L’organisation de Julian Assange – et les autres sources d’informations de ce type – ont valeur d’électrochocs; elles nous tirent de cette apathie. Certes, Assange est un égocentrique prétentieux; les mauvaises coupes de cheveux et la grandiloquence sont ses marques de fabrique. Et de fait, il agit souvent sans envisager toutes les répercussions potentielles de ses actes. Mais si vous pensez qu’une personne odieuse et colérique ne mérite pas d’être entendue, j’aimerais vous présenter deux bons milliers de journalistes de ma connaissance…
Le concept même de WikiLeaks est plus effrayant que tout ce que les documents que l’organisation a pu diffuser, ou que tout ce qu’Assange a réalisé au cours de sa carrière: il restaure notre méfiance envers les institutions qui contrôlent nos vies. WikiLeaks nous rappelle qu’à tout moment, un dossier criminel digne d’être diffusé peut être pioché dans une base de données, que ce soit au Pentagone ou au département d’Etat. Assange semble avoir fait de Wall Street sa prochaine cible: selon DealBook (le blog économique du New York Times), WikiLeaks aurait désormais la Bank of America en ligne de mire. Assange l’avait déjà annoncé à demi-mot; en 2009, il déclarait à Computerworld qu’il détenait cinq gigaoctets de données issues du disque dur d’un cadre de la BoA; interrogé par Forbes ce mois-ci, il a dit vouloir dévoiler un véritable «écosystème de corruption». Dans une récente interview accordée à Time, il a réaffirmé son intention de vouloir s’en prendre aux banques.

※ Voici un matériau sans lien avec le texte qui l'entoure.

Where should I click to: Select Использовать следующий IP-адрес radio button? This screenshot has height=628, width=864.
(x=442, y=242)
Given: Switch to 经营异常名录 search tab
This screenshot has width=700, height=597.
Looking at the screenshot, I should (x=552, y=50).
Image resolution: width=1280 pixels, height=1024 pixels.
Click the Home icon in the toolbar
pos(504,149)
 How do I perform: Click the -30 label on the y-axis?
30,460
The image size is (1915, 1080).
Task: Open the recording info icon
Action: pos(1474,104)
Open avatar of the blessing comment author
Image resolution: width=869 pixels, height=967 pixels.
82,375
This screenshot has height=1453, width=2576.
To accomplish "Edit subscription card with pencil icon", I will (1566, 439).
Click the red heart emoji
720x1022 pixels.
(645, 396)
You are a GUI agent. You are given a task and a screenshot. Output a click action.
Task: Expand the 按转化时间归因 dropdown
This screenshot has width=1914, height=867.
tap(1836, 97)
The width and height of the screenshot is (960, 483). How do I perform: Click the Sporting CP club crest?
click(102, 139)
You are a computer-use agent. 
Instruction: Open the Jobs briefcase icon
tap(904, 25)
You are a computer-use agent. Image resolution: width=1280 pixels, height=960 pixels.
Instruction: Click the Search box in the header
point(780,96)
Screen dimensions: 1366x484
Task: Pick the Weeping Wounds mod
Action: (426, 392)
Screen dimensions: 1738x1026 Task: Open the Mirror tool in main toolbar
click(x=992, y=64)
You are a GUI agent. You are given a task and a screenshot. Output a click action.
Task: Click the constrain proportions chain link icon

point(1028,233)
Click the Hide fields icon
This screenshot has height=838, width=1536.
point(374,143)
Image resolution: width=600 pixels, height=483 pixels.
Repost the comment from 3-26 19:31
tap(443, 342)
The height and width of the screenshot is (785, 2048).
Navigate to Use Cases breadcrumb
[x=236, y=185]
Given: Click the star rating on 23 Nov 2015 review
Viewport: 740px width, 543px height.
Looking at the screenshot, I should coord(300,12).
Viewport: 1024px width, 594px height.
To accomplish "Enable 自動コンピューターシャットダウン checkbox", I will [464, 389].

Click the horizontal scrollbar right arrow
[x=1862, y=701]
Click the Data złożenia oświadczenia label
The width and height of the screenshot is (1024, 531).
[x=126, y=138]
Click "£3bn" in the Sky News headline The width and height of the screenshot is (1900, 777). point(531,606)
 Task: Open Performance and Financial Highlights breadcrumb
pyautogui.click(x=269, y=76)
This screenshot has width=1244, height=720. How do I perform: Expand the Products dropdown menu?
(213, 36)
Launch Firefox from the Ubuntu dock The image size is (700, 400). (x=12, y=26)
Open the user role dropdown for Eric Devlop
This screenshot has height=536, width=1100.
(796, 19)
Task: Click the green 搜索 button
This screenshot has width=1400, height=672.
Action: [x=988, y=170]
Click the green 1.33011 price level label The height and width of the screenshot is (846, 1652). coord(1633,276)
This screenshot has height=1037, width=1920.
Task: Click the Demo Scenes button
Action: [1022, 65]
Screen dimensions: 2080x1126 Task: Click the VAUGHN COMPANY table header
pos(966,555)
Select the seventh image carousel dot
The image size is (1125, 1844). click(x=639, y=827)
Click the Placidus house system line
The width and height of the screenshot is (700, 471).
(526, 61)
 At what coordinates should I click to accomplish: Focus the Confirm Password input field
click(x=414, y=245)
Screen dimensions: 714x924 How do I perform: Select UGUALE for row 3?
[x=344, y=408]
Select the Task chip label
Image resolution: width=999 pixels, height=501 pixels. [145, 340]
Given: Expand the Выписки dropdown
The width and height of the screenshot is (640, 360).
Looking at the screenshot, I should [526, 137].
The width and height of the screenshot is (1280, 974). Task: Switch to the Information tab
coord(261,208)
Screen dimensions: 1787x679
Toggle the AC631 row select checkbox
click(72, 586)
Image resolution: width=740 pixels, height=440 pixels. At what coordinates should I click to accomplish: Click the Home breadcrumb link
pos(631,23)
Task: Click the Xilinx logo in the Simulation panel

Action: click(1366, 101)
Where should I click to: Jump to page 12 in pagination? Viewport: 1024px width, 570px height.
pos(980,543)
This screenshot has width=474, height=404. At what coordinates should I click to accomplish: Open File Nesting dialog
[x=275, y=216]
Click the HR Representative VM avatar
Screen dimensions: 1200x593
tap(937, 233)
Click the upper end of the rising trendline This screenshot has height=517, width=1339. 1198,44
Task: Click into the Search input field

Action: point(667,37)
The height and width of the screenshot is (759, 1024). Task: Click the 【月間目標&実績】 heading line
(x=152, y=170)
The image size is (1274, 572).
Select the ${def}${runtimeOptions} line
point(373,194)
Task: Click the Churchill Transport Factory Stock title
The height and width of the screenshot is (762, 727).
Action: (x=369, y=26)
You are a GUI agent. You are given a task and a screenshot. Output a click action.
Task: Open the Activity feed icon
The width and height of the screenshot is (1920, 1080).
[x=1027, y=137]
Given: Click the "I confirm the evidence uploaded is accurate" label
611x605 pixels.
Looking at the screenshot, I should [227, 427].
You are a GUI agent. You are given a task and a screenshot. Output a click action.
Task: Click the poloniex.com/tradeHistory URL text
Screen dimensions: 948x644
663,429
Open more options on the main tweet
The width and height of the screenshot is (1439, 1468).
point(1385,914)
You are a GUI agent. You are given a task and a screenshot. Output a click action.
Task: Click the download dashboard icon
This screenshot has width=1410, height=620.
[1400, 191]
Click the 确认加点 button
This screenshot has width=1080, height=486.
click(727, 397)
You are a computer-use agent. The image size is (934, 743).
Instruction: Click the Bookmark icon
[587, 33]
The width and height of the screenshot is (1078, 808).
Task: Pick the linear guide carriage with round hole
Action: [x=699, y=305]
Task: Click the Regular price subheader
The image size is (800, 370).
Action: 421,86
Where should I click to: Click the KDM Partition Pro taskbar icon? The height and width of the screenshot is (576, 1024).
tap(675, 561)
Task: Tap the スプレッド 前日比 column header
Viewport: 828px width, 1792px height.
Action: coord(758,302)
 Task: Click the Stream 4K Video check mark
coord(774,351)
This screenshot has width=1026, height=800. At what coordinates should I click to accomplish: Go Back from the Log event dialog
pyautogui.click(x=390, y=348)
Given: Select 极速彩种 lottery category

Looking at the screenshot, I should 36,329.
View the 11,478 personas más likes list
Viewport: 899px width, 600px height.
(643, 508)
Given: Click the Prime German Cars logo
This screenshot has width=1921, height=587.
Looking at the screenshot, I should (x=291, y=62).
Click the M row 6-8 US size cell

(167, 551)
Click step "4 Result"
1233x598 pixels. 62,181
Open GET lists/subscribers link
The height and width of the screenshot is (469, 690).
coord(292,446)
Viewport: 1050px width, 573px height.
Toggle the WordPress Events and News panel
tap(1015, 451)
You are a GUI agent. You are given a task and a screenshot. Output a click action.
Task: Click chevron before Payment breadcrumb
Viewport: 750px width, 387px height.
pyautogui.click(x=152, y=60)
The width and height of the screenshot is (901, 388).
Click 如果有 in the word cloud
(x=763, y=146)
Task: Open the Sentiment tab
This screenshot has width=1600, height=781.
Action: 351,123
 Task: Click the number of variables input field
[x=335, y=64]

Un coup sérieux à la prérogative du secret
Les révélations militaires et diplomatiques devraient donc laisser place au dossier financier. Wall Street est une cible bien différente; les entreprises visées ne pourront masquer leur incompétence et leurs fautes à coup d’accusations hypocrites – prétendre qu’Assange représente une menace pour la sécurité nationale, qu’il a violé l’Espionage Act de 1917, que ses actes sont passibles de la peine capitale… Mais je suis sûr qu’ils invoqueront le secret industriel, le copyright, le droit à la vie privée – en somme, tout ce qui pourra faire office de poudres aux yeux. Ils imiteront Clinton – plutôt que de défendre leur comportement, ils choisiront d’attaquer les méthodes et les pratiques d’Assange.
Comme le soutenait récemment The Economist, «le secret est un outil indispensable à la sécurité nationale et à la conduite d’une diplomatie efficace.» Mais il est également une «prérogative qui peut être employée pour dissimuler les méfaits de l’État permanent et de ses agents privilégiés».
Assange et WikiLeaks ne sont pas parfaits – mais leurs récentes révélations ont porté un coup sérieux à la prérogative du secret. Certes, ces fuites rendent service aux alliés, aux adversaires et aux ennemis des Etats-Unis; ce qu’on dit moins, c’est qu’en en forçant l’Amérique à répondre de ses actes, WikiLeaks lui a fait le plus beau cadeau de tous. Comme le disait I.F. Stone, «tous les gouvernements mentent – mais lorsque les hauts fonctionnaires d’un pays se mettent à fumer le haschich qu’ils refourguent, le désastre est assuré.»